The records START

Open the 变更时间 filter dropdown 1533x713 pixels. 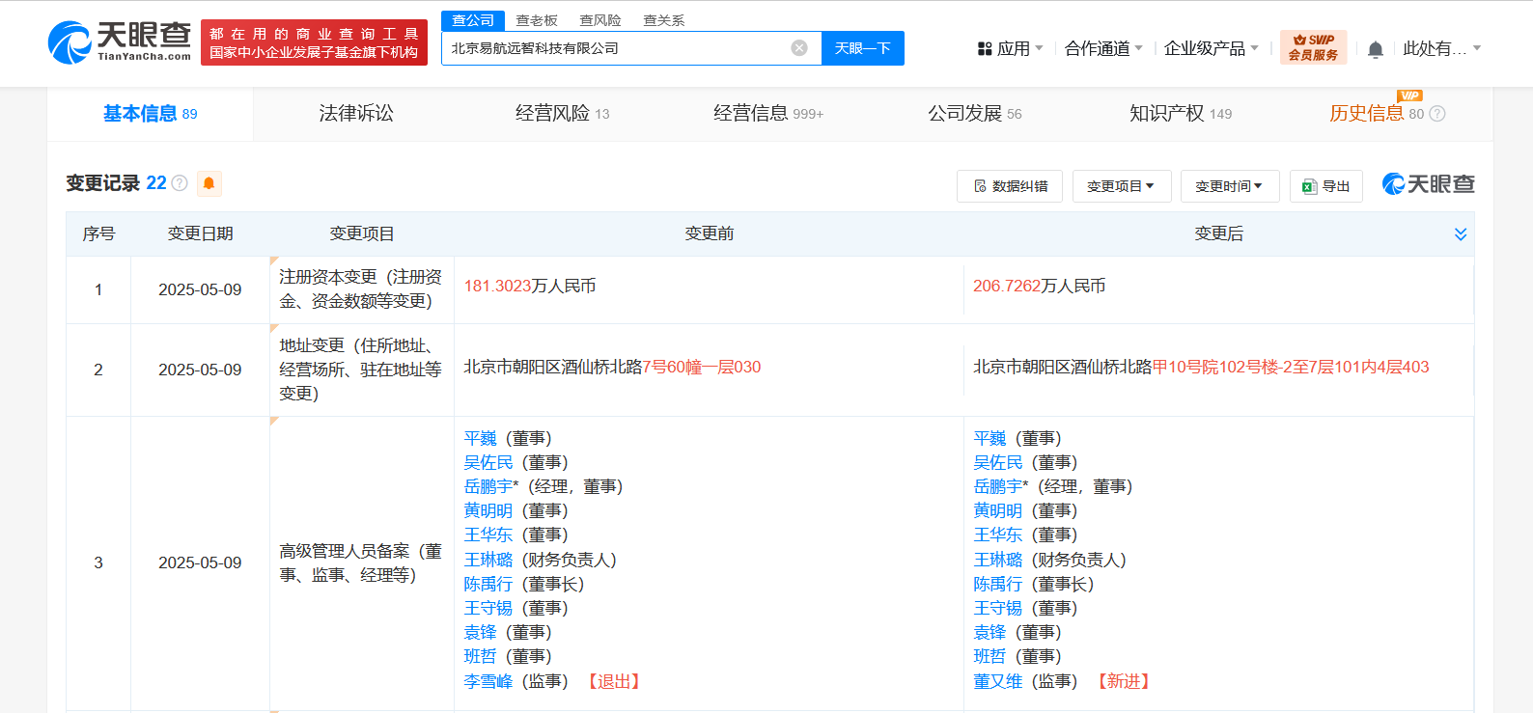[x=1230, y=186]
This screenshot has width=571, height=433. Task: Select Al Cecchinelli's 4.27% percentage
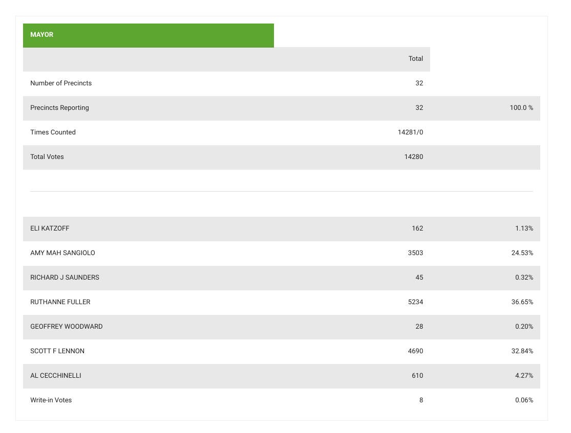coord(524,376)
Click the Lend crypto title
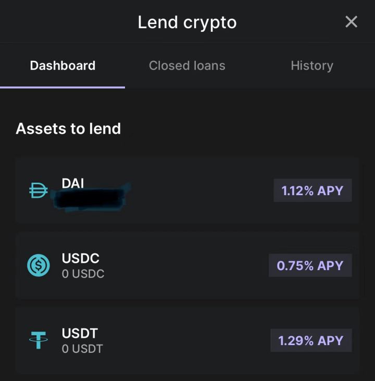 [187, 22]
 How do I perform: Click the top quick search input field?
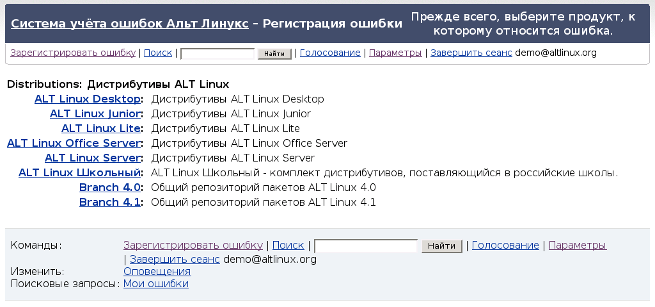click(x=217, y=54)
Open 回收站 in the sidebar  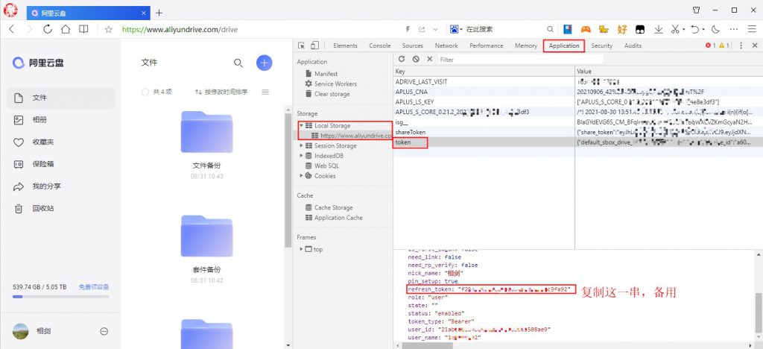(x=42, y=208)
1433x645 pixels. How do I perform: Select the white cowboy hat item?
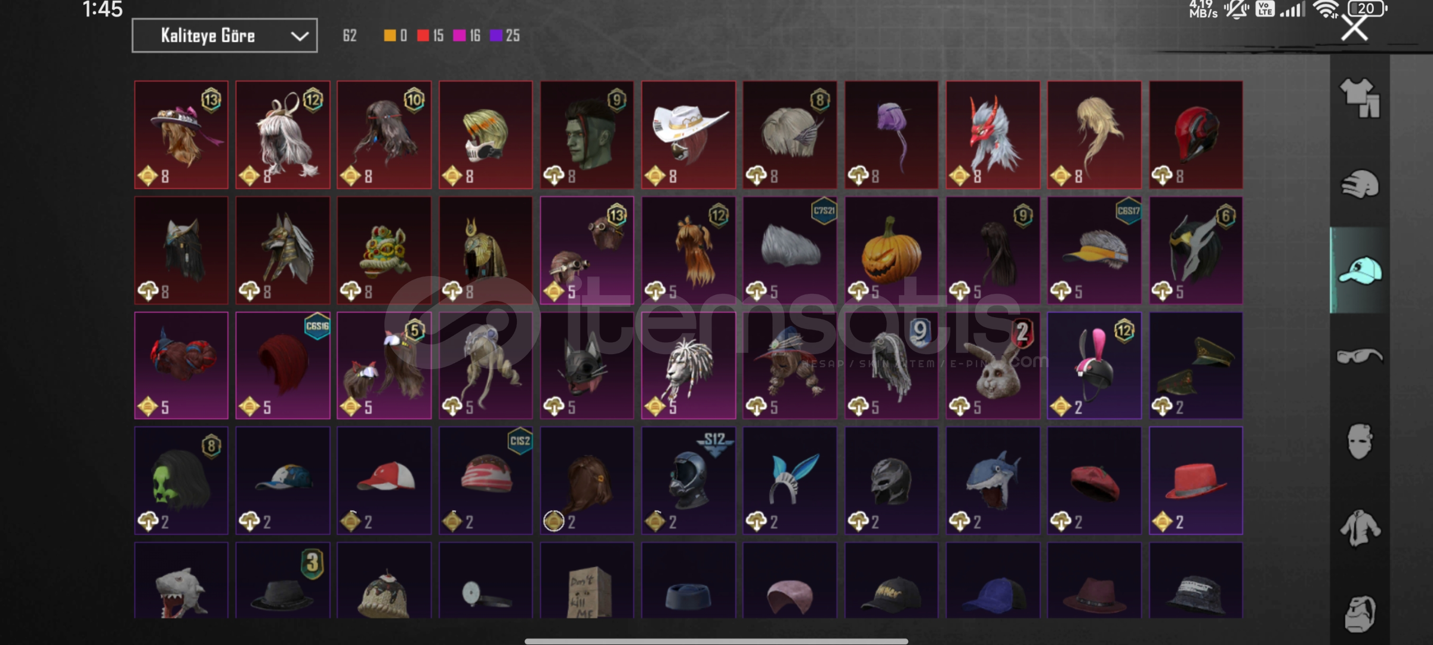coord(688,135)
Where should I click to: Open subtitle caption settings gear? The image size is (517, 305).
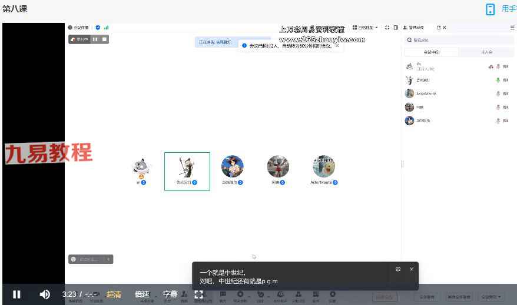[x=398, y=269]
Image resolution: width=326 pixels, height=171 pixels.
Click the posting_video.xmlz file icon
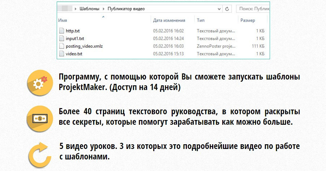click(61, 46)
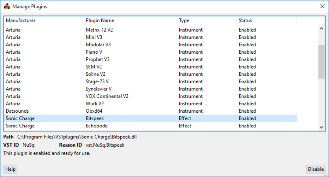Click the Disable button
This screenshot has width=329, height=177.
click(x=315, y=169)
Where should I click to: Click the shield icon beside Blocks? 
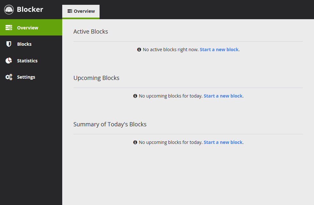pos(9,44)
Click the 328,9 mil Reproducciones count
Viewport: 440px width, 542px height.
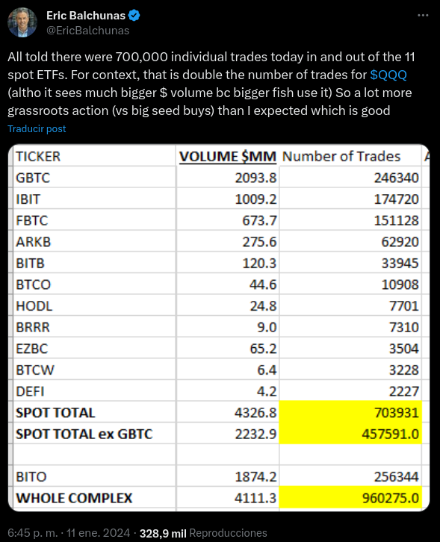pyautogui.click(x=203, y=533)
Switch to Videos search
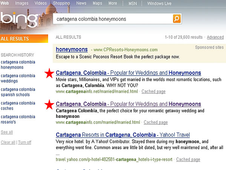Image resolution: width=226 pixels, height=170 pixels. (x=41, y=3)
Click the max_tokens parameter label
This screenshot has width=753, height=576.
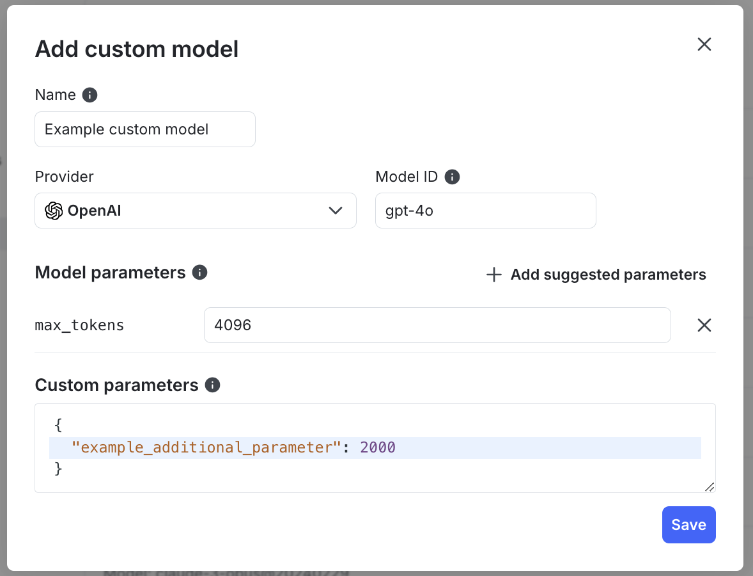(79, 325)
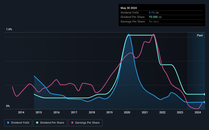Image resolution: width=209 pixels, height=130 pixels.
Task: Click the teal Dividend Per Share legend dot
Action: (37, 123)
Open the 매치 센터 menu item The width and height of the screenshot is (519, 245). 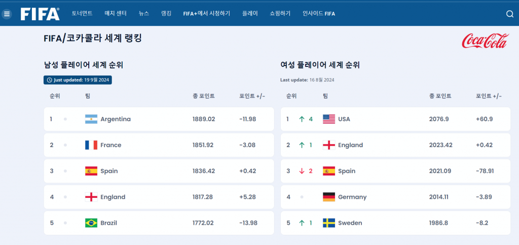click(x=116, y=14)
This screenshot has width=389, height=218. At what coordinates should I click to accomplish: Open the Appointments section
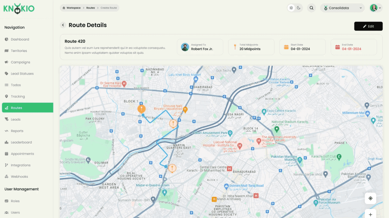click(23, 154)
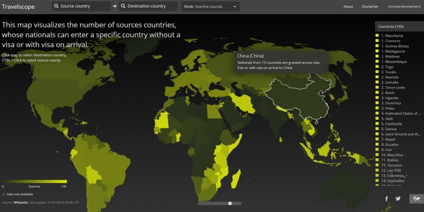424x212 pixels.
Task: Click the world map view icon
Action: click(416, 199)
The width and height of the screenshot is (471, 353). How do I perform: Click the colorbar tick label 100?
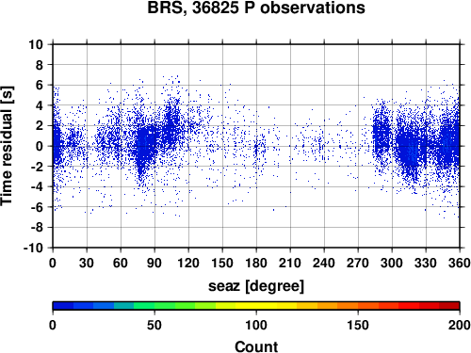(x=256, y=325)
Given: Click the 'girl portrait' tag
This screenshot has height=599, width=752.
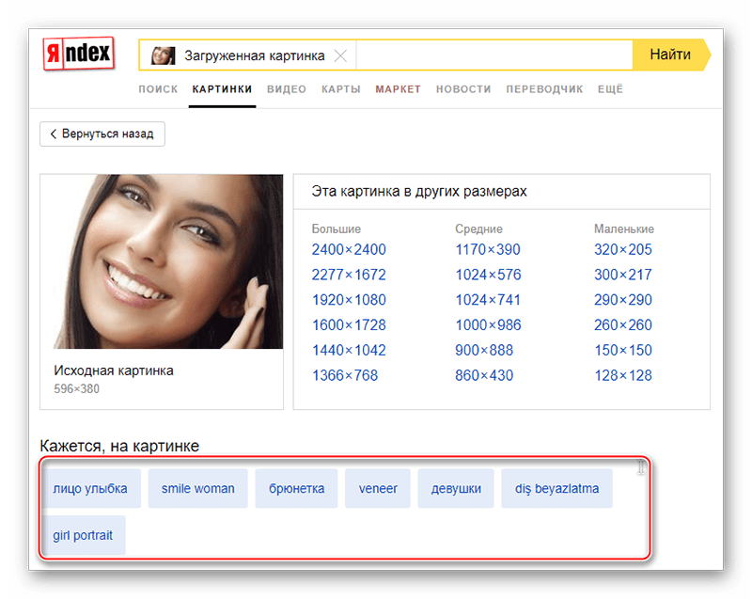Looking at the screenshot, I should [83, 535].
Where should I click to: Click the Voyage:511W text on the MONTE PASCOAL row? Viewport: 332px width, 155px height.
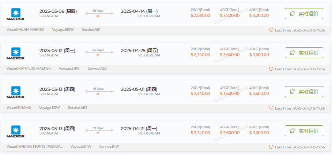[81, 147]
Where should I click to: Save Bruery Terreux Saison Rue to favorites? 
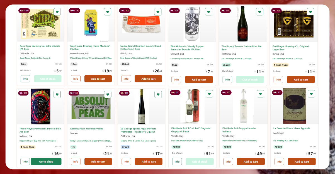259,12
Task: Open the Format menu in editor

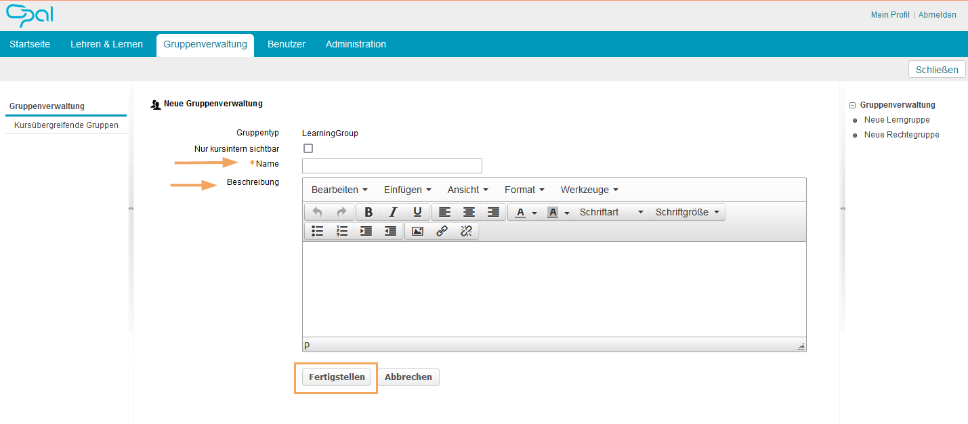Action: point(524,190)
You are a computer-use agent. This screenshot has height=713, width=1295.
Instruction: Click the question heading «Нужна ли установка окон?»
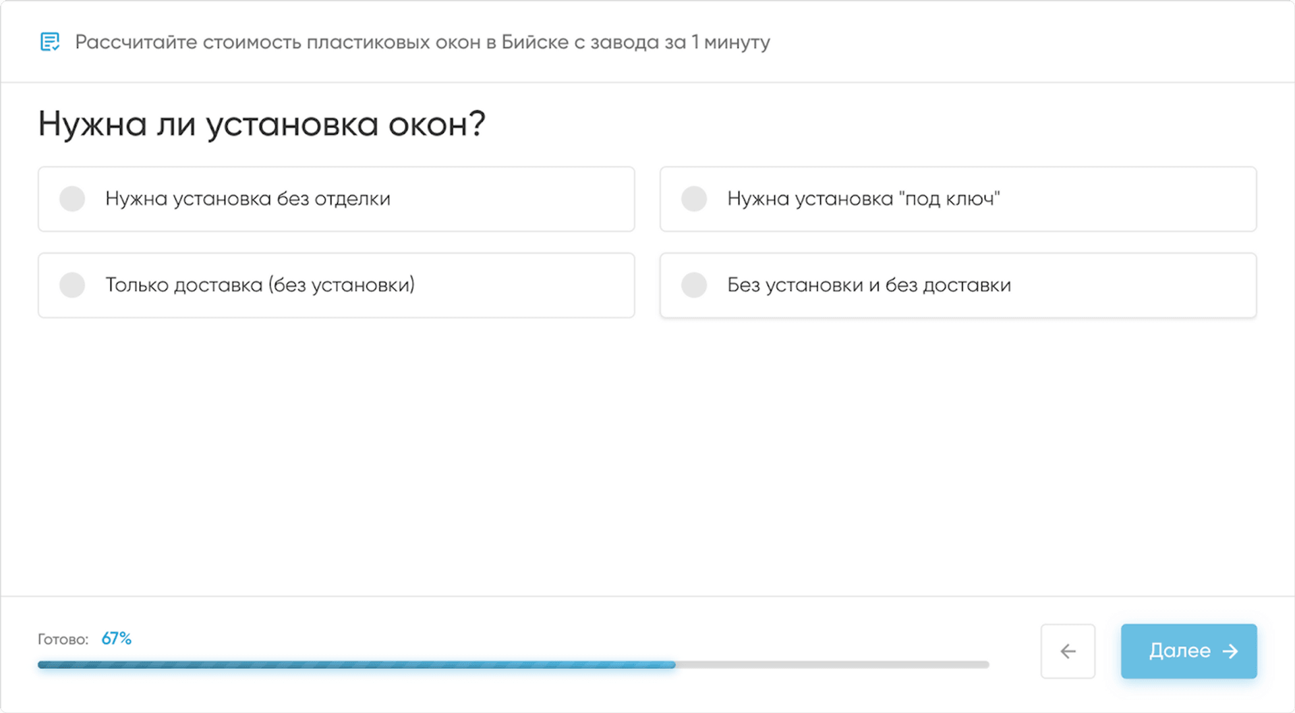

The records END

Both the line containing "Where should I click to: Save" and the last line of the listing above belong in the copy, along with every line between them; retype them exactly and omit the pictures.

• _Answer for this exercise_:
Where should I click to: Save Bruery Terreux Saison Rue to favorites? 
259,12
Task: Open the Format menu in editor

Action: point(524,190)
You are a computer-use agent. This screenshot has height=713, width=1295.
Instruction: Click the question heading «Нужна ли установка окон?»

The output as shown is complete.